Exercise data →

## START

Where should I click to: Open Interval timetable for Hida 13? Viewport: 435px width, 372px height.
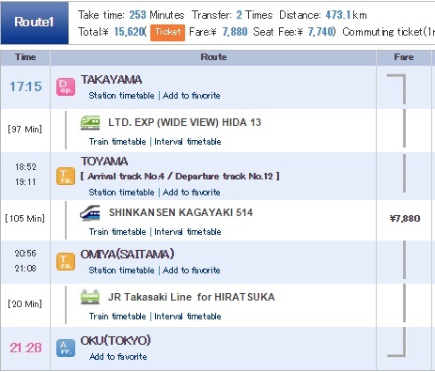[188, 142]
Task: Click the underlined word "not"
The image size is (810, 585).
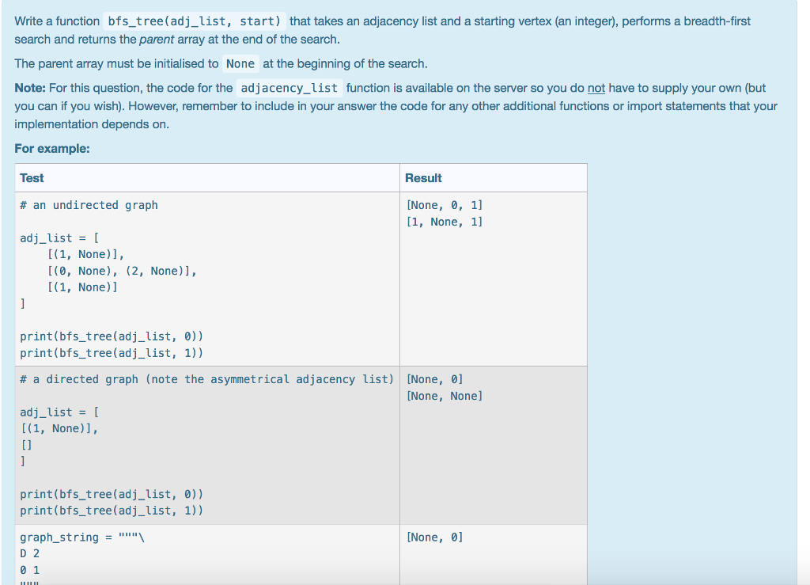Action: point(598,88)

## END

Exercise → Rewrite the listing, replacing "underlined" with "highlighted" and keeping everything else the same. Omit the pictures.

Correct response →
Where should I click to: Open Interval timetable for Hida 13? Viewport: 435px width, 372px height.
[188, 142]
Task: Click the highlighted word "not"
The image size is (810, 585).
Action: point(598,88)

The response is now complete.